Boko Haram in this sense is but a sign of a greater danger: the danger of a moral indolence on the part of the entire nation, an indolence first of all in choosing a government that can realize the aspirations of the nation, and secondly an indolence in insisting on appropriate and fruitful actions from the elected government in the face of issues such as this. This indolence has now reached an unprecedented level and has produced such rotten, dangerous consequences. We are the greater danger, not Boko Haram. They have merely seized on the moment. But the danger has been sitting all this while under different forms in our entire polity while we smiled away.

I salute again the courage and role model of Obiageli Ezekwesili and the thousands of women who have come out to wake up a government that claims to be working tirelessly against terrorism but sets up a committee to recover the kidnapped children three weeks after the event.  Whether it set up such committee because there are conflicting information on the number of missing students (which is the reason the government cites, itself an indication of a sickness in the nation: are there no accurate statistics in the school with points of contact, or is that the principal is now late and has carried the office of such statistics to the grave?), or it sets it up because it is truly at a loss as what to do about these insurgents, the point remains that entire country cannot leave the government to this exercise.

Perhaps it is apposite to ask where are the different important public persons in the country at this time? I know a few artistes have stood up and participated in some programs of late to create awareness about this situation in the country. But what of the rest? Artistes and academicians represent a major part of any meaningful culture, how many have come together to put together comprehensive initiatives towards assuaging these societal maladies? Or is it just about producing films and singing rap songs? The import of artistes is in fact better felt in the actual and immediate social realities of the people. It is for such a reason that they have the people’s immediate attention, not just for themselves, or for mere fame, or for pecuniary purposes. It is about time they put such vantage to use. The comedian Gbenga Adeyinka’s comment in the Punch of May 3rd, 2014 is representative.

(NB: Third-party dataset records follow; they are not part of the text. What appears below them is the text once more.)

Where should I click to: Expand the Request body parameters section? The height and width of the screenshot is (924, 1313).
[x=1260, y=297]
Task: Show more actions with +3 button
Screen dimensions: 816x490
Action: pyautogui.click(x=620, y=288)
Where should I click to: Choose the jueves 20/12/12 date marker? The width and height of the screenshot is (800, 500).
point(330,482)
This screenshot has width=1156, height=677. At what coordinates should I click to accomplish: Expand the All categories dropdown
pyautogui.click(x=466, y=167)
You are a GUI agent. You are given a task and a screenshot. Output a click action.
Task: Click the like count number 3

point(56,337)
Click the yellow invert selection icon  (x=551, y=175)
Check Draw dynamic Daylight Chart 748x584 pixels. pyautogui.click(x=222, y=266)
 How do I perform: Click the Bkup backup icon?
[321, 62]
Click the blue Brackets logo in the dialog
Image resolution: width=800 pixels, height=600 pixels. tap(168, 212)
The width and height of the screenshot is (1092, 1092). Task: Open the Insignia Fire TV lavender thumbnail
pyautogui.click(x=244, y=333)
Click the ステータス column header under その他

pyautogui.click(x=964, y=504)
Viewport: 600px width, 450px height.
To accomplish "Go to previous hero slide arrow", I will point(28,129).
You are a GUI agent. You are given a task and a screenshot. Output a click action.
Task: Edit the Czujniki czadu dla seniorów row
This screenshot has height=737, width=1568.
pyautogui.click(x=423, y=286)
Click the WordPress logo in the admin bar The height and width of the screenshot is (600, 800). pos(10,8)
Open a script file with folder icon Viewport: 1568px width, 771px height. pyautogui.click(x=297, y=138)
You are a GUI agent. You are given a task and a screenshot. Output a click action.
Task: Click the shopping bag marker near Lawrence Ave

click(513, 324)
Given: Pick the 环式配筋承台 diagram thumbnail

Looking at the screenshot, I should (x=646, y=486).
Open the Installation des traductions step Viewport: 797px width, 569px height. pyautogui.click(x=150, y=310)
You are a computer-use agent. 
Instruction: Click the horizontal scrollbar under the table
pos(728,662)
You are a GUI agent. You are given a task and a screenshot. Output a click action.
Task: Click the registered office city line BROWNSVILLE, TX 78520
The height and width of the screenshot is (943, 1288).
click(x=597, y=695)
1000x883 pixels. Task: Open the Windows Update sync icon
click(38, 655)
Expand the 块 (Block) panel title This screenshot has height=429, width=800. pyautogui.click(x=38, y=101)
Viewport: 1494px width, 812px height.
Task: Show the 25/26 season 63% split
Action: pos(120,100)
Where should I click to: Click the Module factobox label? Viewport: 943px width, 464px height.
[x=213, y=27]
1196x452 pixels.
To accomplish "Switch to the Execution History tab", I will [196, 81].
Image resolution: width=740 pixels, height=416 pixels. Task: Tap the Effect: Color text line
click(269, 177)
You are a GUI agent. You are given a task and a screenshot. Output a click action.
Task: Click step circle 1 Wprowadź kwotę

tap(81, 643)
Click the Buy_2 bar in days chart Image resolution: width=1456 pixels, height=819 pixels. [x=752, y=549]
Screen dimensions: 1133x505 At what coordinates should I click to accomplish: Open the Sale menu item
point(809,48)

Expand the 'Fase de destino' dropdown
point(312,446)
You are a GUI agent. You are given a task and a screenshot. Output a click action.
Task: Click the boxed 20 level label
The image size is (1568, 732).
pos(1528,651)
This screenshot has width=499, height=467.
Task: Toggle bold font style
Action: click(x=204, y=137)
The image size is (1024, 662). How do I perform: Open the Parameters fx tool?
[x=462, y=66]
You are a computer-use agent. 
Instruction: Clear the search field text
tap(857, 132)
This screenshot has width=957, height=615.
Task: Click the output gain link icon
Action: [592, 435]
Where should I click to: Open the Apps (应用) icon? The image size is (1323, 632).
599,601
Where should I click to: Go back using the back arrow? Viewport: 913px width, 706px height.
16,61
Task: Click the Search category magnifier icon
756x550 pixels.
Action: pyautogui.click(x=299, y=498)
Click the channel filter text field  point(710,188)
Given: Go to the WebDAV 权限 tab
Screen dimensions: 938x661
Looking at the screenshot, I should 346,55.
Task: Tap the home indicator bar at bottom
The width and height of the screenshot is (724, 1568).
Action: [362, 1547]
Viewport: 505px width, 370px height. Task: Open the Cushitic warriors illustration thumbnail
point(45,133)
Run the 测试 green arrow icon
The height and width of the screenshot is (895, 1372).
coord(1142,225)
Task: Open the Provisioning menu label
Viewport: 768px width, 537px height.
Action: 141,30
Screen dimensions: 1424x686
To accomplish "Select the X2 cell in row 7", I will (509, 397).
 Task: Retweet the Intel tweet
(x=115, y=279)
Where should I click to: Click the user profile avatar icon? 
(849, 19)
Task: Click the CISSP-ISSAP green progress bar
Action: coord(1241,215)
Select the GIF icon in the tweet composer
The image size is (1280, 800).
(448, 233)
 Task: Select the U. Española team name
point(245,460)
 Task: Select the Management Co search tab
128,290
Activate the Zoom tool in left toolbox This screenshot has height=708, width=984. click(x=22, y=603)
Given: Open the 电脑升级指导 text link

Finally the required actions are not just for the entire Nigerian nation alone. The current assault in Nigeria is an assault on the dignity of the human person. Thus the international world cannot afford to watch-on, nor give some weak condolences and indications of support which does not at the end amount to a tangible action. In as much as those over 100 or over 200 girls remain missing, as the case may be, no true mother in the entire world, no true father in the different countries of the globe, none of the leaders of so-called developed world can afford to sleep peacefully without a sale of conscience and responsibility.